Delaying the age when kids try alcohol or smoking decreases the likelihood that they will become dependent later in life. Effective interventions exist, but community disagreements about which programs to try can stymie decisions.
Communities That Care, a prevention system developed by University of Washington researchers, leads communities through the decision-making process, facilitating evidence-based choices of prevention programs known to work.
The researchers' latest study shows that tenth graders in towns using Communities That Care were less likely to have tried drinking or smoking compared with teens living in towns that had not adopted the system. Delinquent behavior, including stealing, vandalism and physical fights, decreased too.
"What's exciting about this paper is that these decreases in alcohol use, smoking and violence were apparent even after outside support for the Communities That Care system ended. It shows that community coalitions can make a sustained difference in their youngsters' health community-wide," said J. David Hawkins, lead author and director of the study and founding director of the UW's Social Development Research Group, affiliated with the UW School of Social Work.
The study was published online Oct. 3 in Archives of Pediatrics & Adolescent Medicine.
For five years, Hawkins and his colleagues tracked the behaviors of 4,407 youths growing up in 24 small- to moderate-size towns in Colorado, Illinois, Kansas, Maine, Oregon, Utah and Washington. Half of the towns had been randomly assigned to receive training in the Communities That Care system and were compared with towns of similar size and demographics that were not using the system.
In Communities That Care towns, kids in fifth through ninth grades participated in programs aimed to mitigate risk factors such as family conflict, low commitment to school and academic difficulties. The programs were chosen by a community coalition in each town from a list of preventive interventions known to work.
The list was compiled by the UW researchers, who instructed the towns to choose programs based on surveys of community students that identified the particular risk factors most prevalent in their community.
"This is so they don't waste their time and money on programs that aren't effective," said Sabrina Oesterle, co-author of the paper and research associate professor in the UW School of Social Work. "This is an approach that can have sustained improvements in teen outcomes community-wide."
The current study uses survey results from students followed from fifth grade through the end of tenth grade, a year after external support for Communities That Care ended. Teens growing up in the towns using the prevention system had half the odds of ever having smoked a cigarette by tenth grade and had 21 percent lower odds of currently smoking in tenth grade compared with teens growing up in the towns without the system.
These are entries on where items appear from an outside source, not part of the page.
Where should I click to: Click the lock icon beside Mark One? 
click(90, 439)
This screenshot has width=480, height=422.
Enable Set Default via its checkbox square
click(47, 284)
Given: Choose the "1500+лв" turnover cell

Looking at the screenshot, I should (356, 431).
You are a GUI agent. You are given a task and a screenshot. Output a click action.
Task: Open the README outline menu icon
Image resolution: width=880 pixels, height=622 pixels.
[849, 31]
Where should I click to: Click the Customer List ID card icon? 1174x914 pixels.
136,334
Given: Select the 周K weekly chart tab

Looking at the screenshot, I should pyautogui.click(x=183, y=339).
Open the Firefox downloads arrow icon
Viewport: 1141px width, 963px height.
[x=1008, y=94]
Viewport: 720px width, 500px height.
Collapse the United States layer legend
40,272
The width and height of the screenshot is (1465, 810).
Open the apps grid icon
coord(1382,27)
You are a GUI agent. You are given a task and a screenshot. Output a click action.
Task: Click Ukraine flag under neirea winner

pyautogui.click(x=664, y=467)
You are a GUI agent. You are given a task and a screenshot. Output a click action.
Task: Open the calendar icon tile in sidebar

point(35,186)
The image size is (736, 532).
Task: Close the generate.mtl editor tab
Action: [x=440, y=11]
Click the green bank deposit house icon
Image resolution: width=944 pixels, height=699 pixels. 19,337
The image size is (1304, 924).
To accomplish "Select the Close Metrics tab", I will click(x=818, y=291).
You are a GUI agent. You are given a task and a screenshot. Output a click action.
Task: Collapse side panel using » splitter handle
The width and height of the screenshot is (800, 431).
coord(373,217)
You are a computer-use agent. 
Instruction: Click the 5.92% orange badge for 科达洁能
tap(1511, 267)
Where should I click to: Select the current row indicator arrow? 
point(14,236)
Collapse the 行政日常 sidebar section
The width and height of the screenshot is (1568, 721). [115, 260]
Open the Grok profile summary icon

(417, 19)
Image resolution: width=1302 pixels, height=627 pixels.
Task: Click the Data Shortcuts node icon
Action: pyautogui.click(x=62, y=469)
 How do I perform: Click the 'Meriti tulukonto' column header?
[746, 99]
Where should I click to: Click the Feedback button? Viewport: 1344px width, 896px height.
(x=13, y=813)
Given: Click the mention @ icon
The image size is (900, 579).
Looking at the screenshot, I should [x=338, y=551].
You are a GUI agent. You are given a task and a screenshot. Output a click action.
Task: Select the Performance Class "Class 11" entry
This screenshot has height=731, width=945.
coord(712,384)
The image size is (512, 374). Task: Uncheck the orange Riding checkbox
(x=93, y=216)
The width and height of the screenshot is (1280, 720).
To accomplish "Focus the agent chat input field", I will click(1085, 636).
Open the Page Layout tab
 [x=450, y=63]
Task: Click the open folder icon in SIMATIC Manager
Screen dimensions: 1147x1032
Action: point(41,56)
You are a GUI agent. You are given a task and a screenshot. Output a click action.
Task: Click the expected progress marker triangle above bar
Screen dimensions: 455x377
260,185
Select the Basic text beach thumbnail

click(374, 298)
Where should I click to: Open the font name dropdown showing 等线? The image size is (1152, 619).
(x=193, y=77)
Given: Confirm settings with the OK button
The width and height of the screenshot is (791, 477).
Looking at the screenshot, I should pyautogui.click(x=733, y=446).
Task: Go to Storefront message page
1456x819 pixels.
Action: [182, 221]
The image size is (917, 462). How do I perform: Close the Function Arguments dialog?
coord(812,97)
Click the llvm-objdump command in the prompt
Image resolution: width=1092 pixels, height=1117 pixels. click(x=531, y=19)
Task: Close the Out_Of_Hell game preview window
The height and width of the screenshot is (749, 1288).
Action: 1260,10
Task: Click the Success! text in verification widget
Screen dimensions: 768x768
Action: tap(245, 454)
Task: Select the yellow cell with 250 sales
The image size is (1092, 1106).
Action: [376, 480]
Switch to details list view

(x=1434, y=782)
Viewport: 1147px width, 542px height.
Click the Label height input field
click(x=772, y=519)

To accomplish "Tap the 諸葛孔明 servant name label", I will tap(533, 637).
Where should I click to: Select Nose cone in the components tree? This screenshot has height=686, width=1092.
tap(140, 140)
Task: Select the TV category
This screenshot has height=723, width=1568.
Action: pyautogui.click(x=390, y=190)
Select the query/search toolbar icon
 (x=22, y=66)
They also had 38 percent lower odds of ever trying alcohol and 21 percent lower odds of initiating delinquent behavior by tenth grade.
The tenth graders in the Communities That Care towns also reported 17 percent lower odds of engaging in delinquent behavior, such as stealing, vandalism and selling drugs, and 25 percent lower odds of engaging in violence, including physical fights.
"We want to do the right thing to help our kids grow up to be healthy and lead productive lives, but historically, we haven't demanded that the programs that we employ to do this are tested and proven effective," said Hawkins, who developed Communities That Care with Richard Catalano, a co-author and director of the Social Development Research Group.
"This is a systematic way for coalitions of stakeholders to evaluate the risks to youths in their communities, and choose effective prevention programs to promote the well being of their teens," Hawkins said.
Other co-authors from the UW School of Social Work are Eric Brown, research assistant professor; and Michael Arthur, research associate professor. Robert Abbott, a UW professor of educational psychology, and Kathryn Monahan, an assistant professor in psychology at the University of Pittsburgh, are also co-authors.